- _Given exercise_: Filter the items below and copy each line that contains the word "screenshot", matching its case exactly.

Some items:
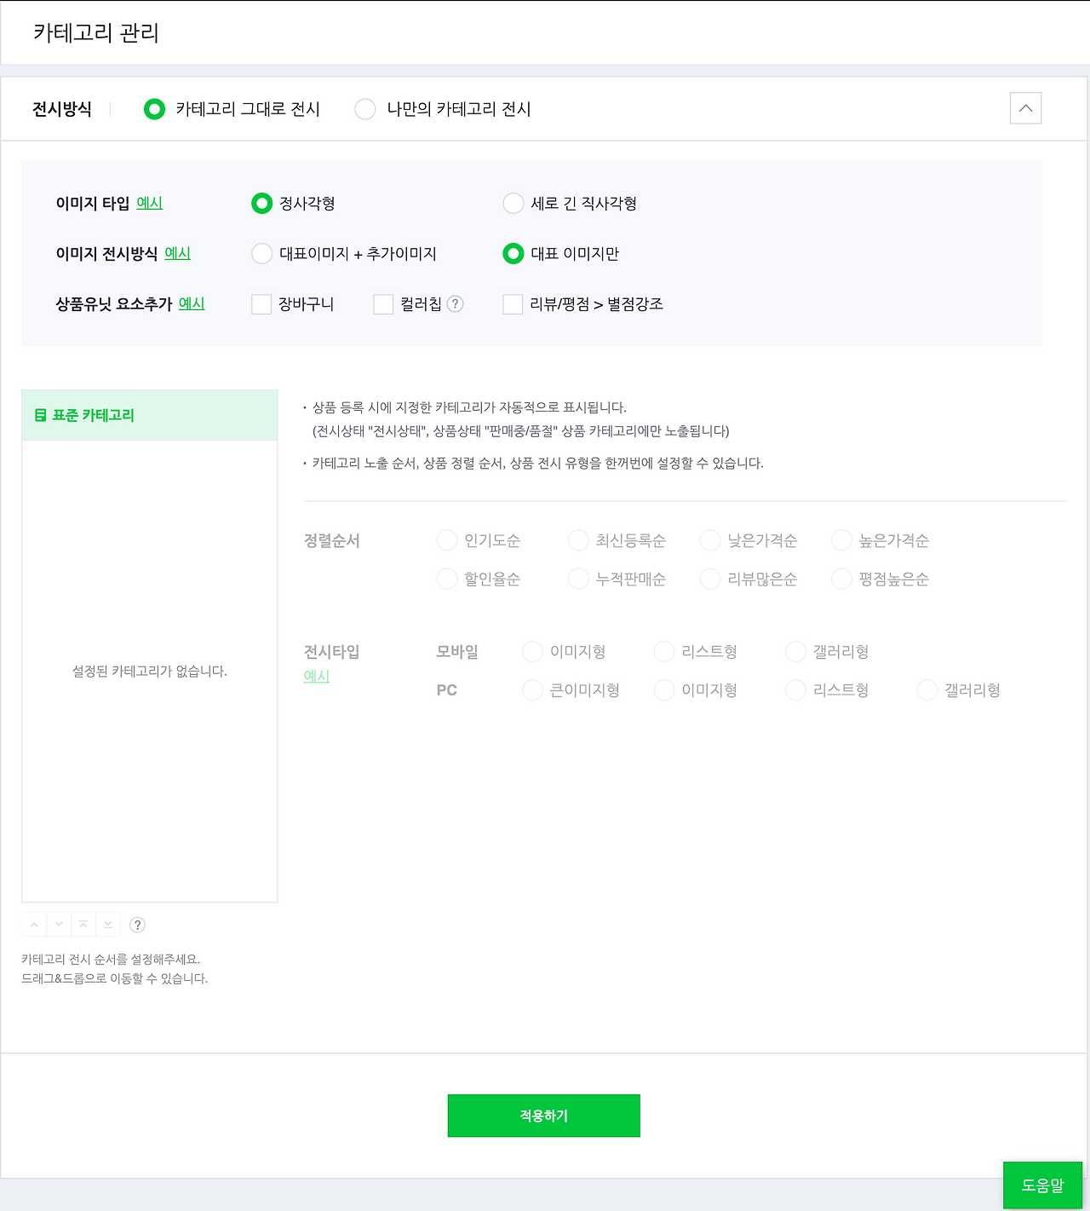Click the move-down arrow for category order
Viewport: 1090px width, 1211px height.
[x=58, y=924]
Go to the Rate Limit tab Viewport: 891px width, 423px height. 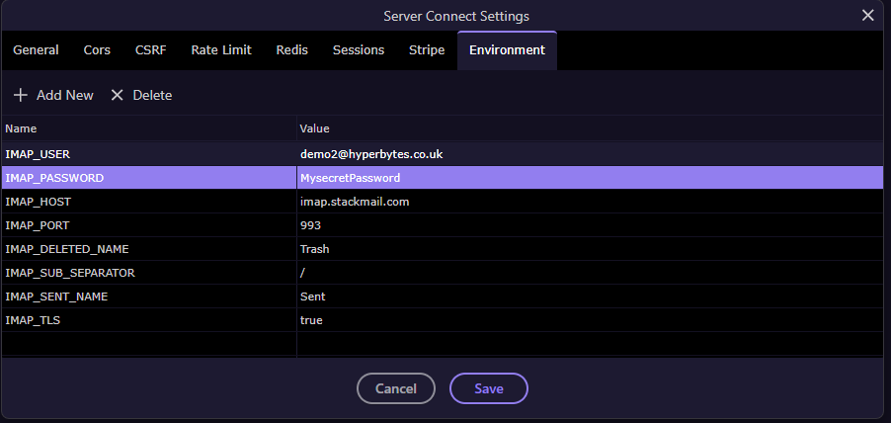click(221, 50)
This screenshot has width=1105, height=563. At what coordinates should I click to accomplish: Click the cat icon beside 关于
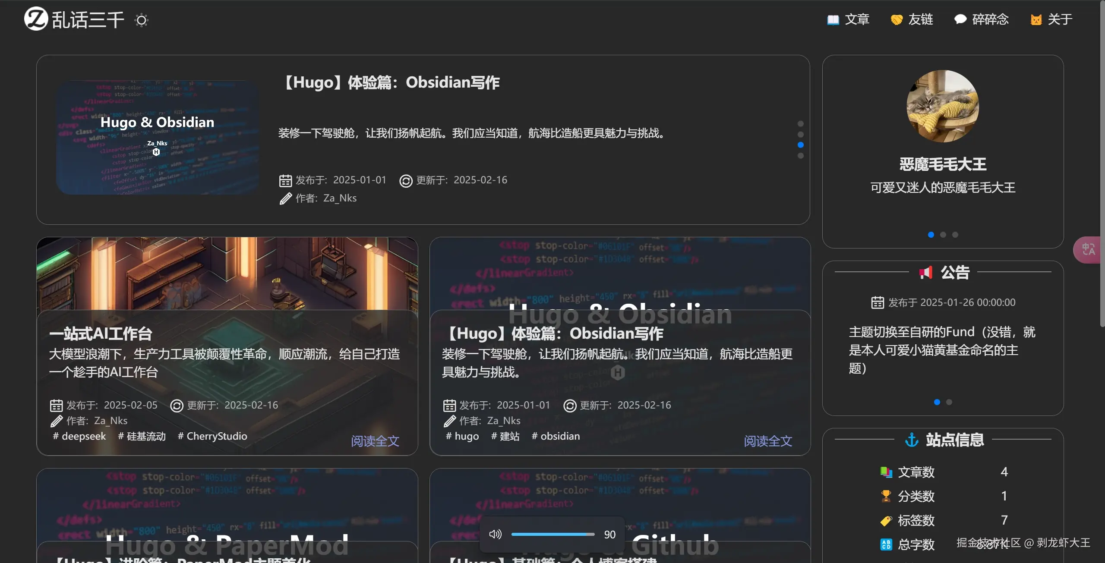click(x=1035, y=19)
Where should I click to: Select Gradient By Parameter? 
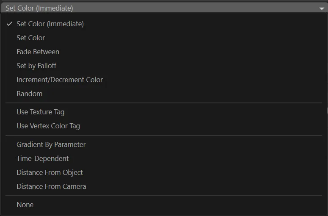point(51,145)
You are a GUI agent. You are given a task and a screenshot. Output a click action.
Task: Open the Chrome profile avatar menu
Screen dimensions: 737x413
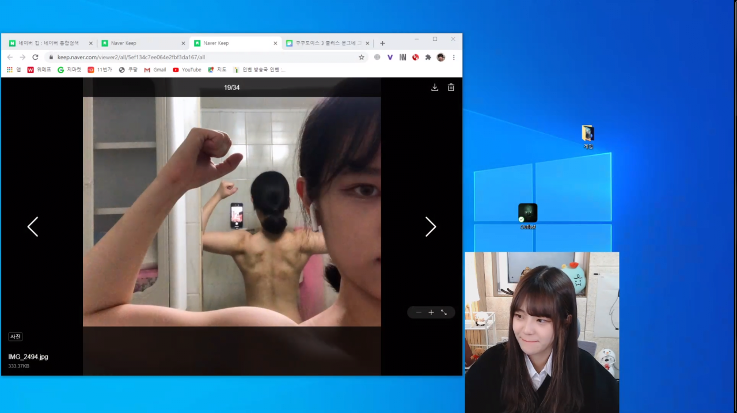pos(440,57)

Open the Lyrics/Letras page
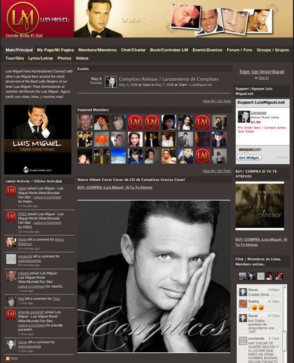click(41, 58)
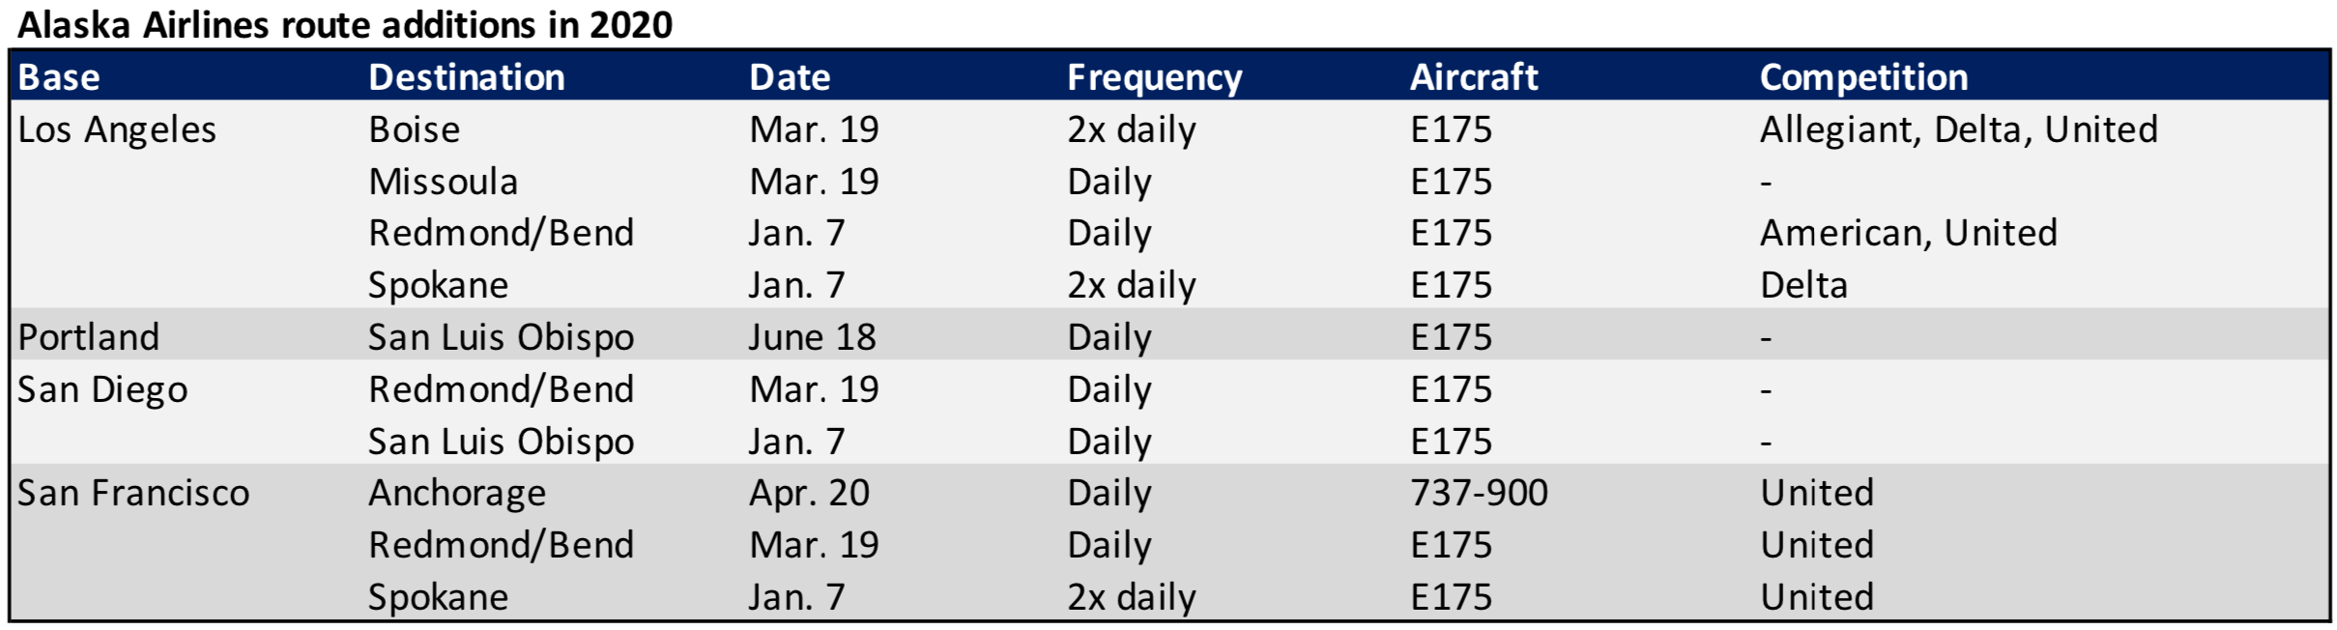Click the Frequency column header
This screenshot has height=630, width=2337.
(x=1154, y=77)
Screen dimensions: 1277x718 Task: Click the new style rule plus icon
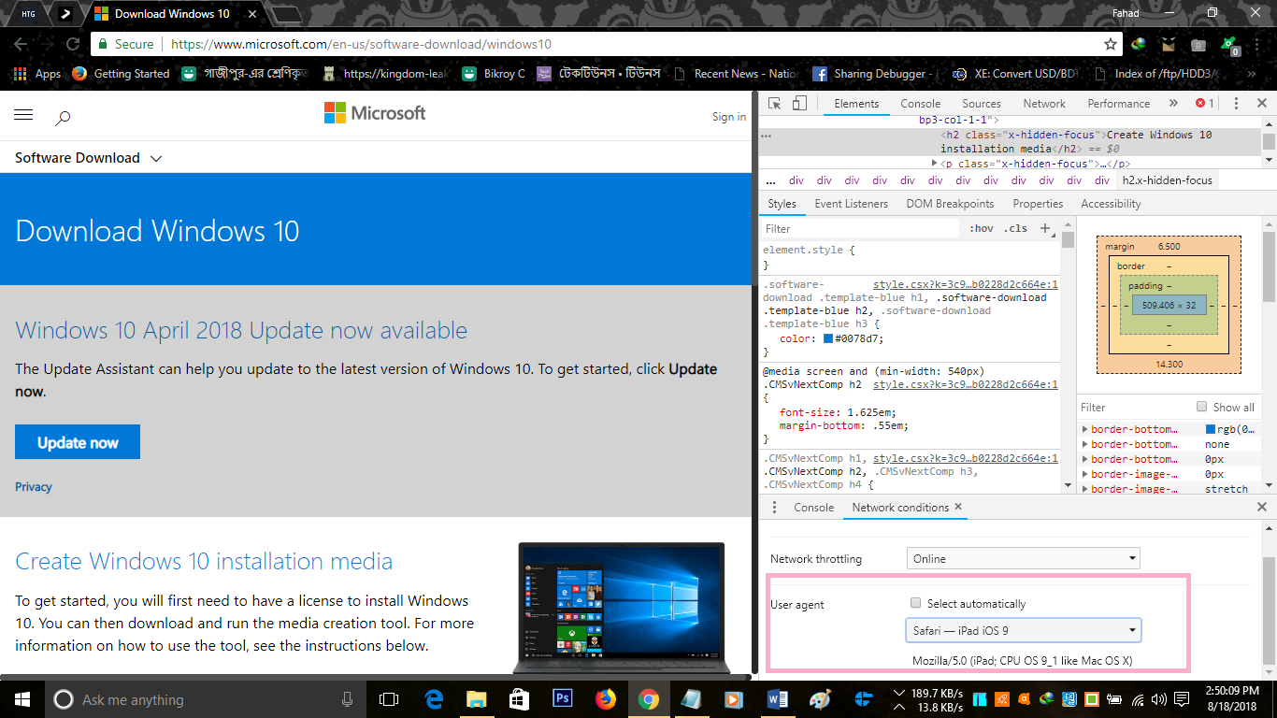click(1045, 228)
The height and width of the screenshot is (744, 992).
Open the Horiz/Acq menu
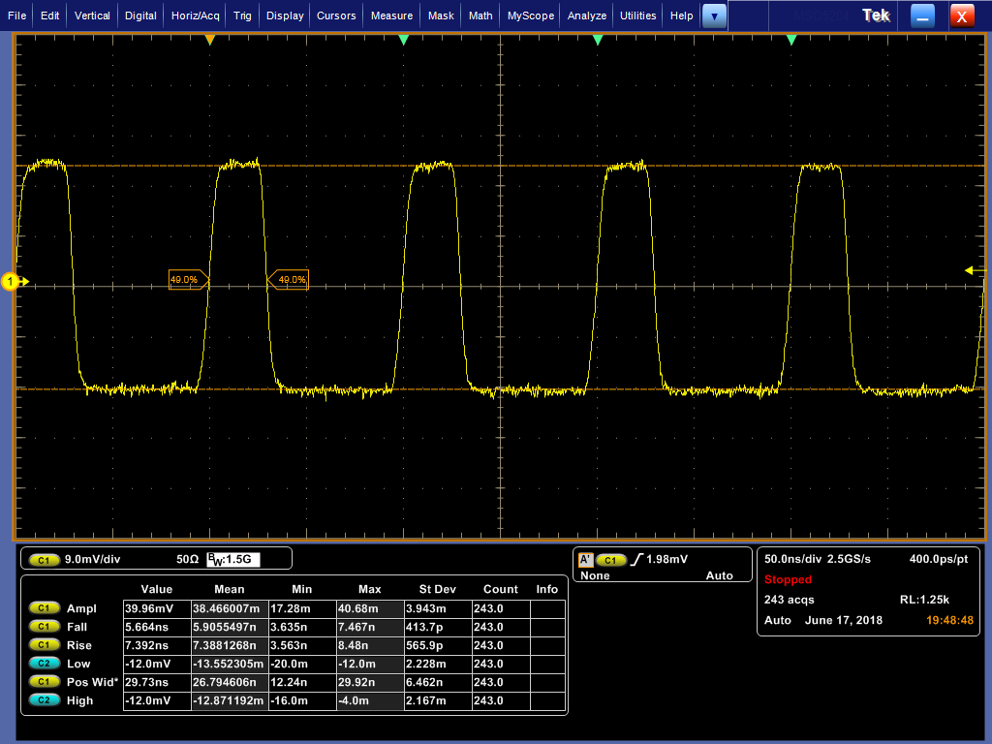[195, 16]
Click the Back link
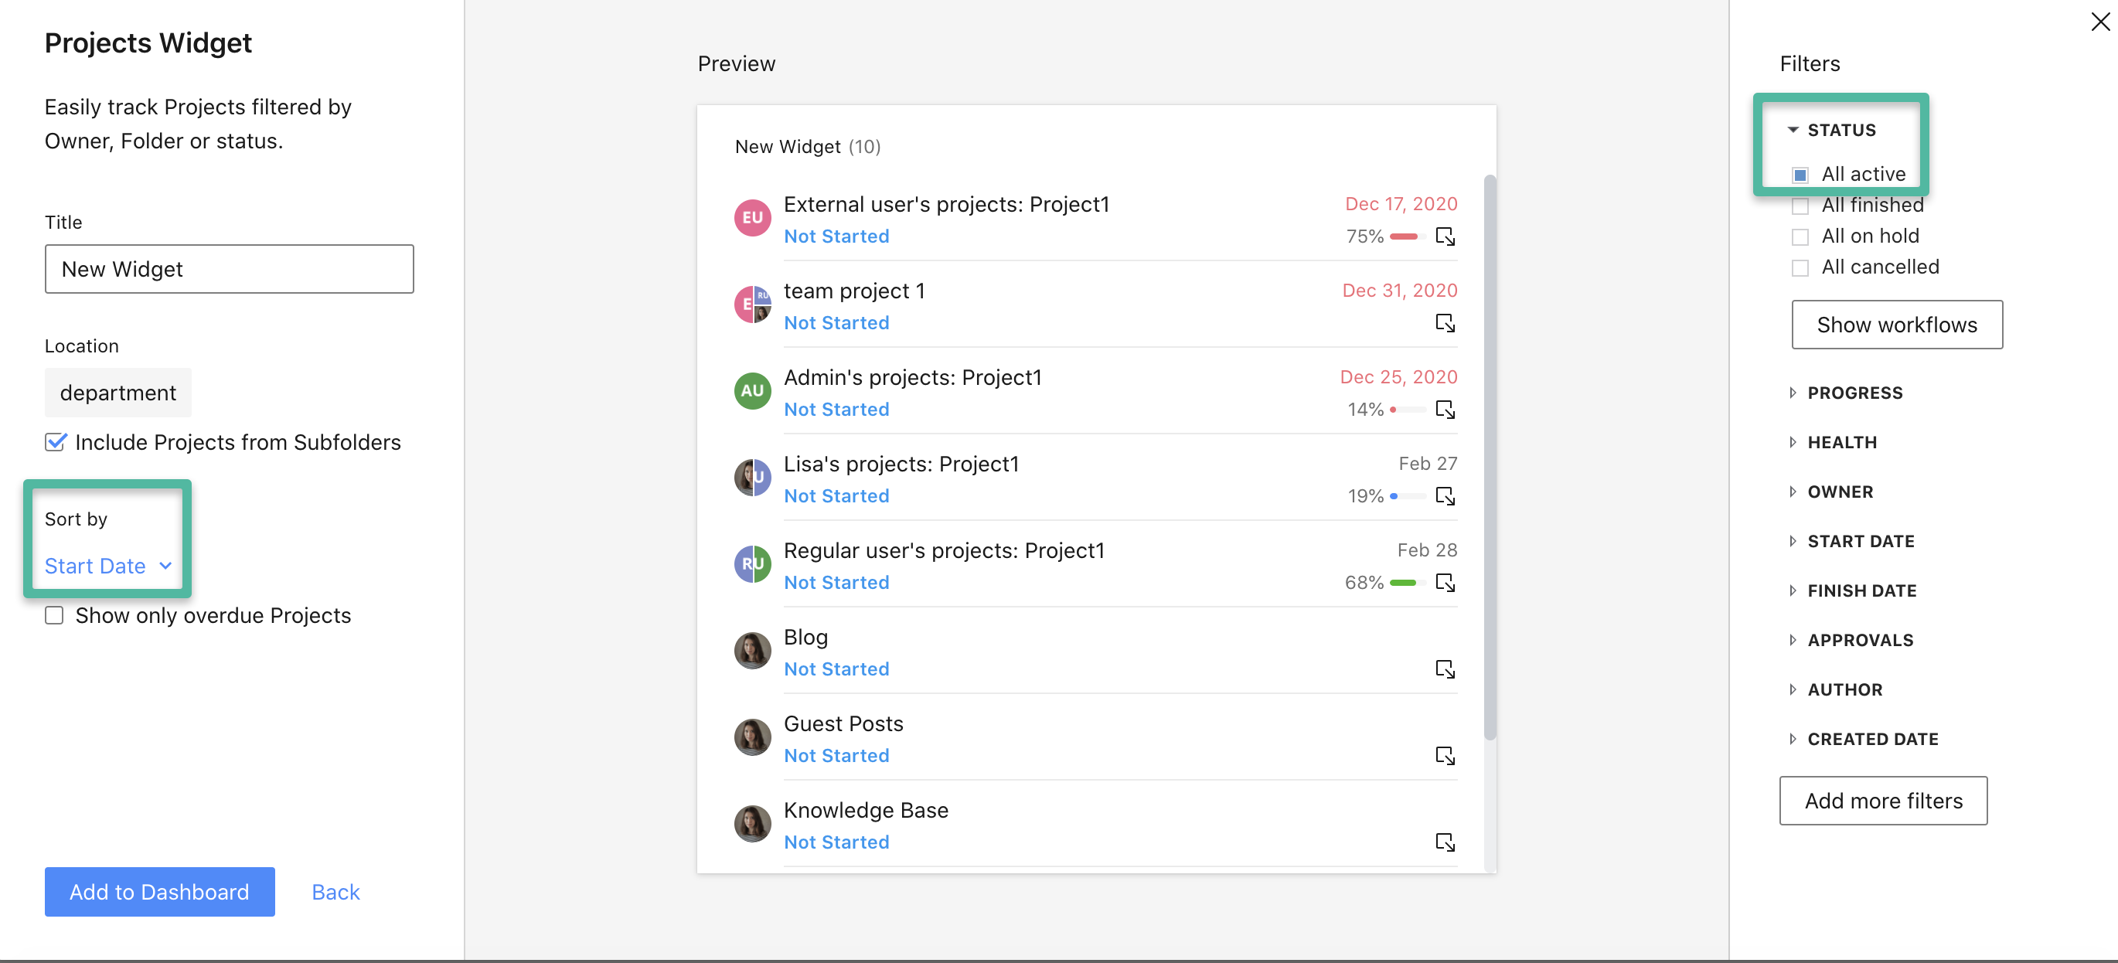The image size is (2118, 963). click(x=335, y=891)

- _The completed task_:
This screenshot has width=1105, height=563. At what coordinates should I click to accomplish: Click the cat icon beside 关于
You are a GUI agent. You are given a task and a screenshot. Output a click action.
This screenshot has height=630, width=2337.
The height and width of the screenshot is (744, 992).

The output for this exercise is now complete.